DATA SECTION =
────────────────

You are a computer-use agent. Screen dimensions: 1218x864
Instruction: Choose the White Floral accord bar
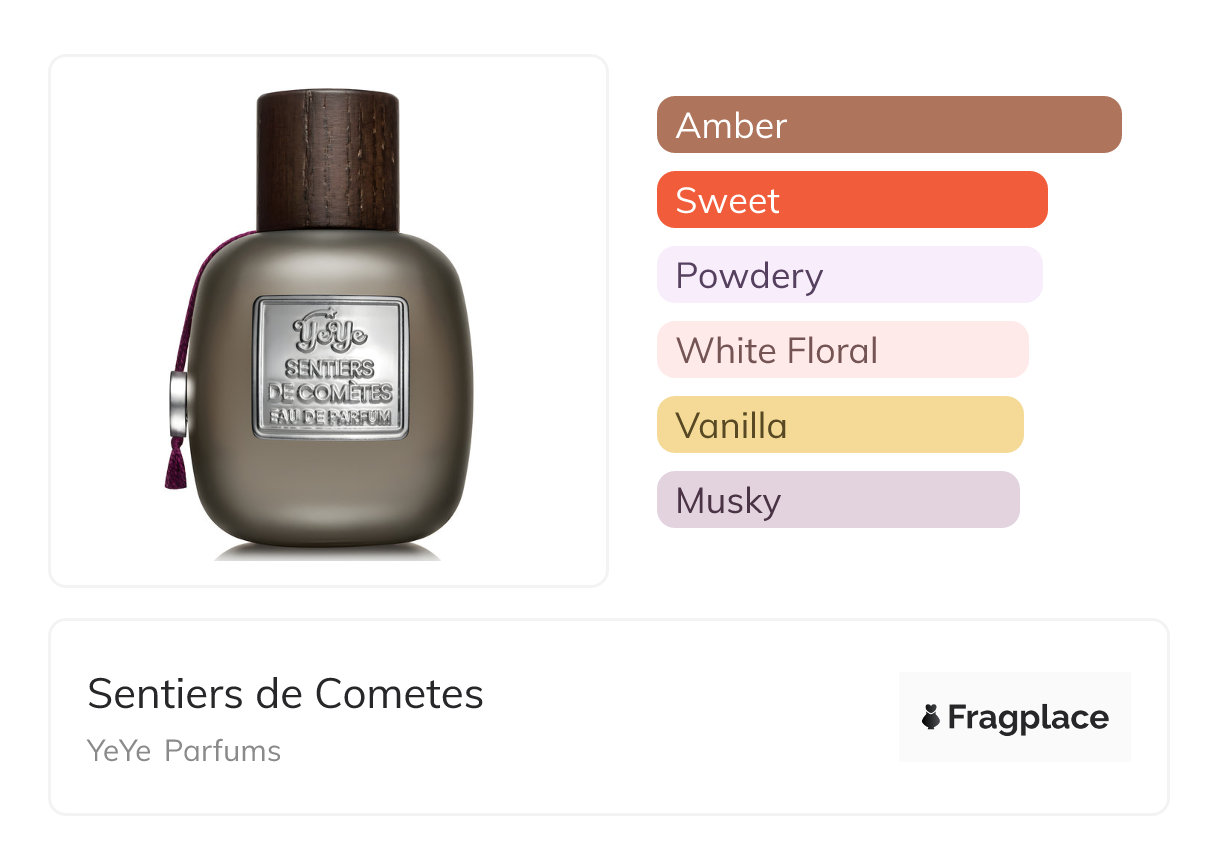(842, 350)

────────────────

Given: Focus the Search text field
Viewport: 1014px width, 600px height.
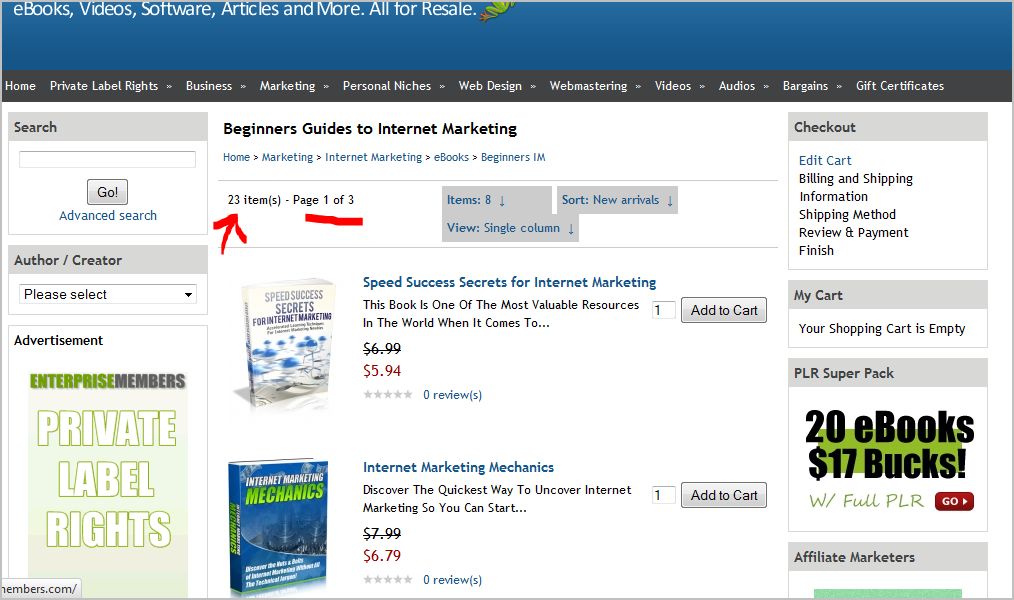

────────────────

Could you restate word for word the lines above, from the one that contains "Given: Focus the Search text field" through the one that contains "Viewport: 1014px width, 600px height.", and no others?

EXERCISE RESPONSE =
Given: Focus the Search text field
Viewport: 1014px width, 600px height.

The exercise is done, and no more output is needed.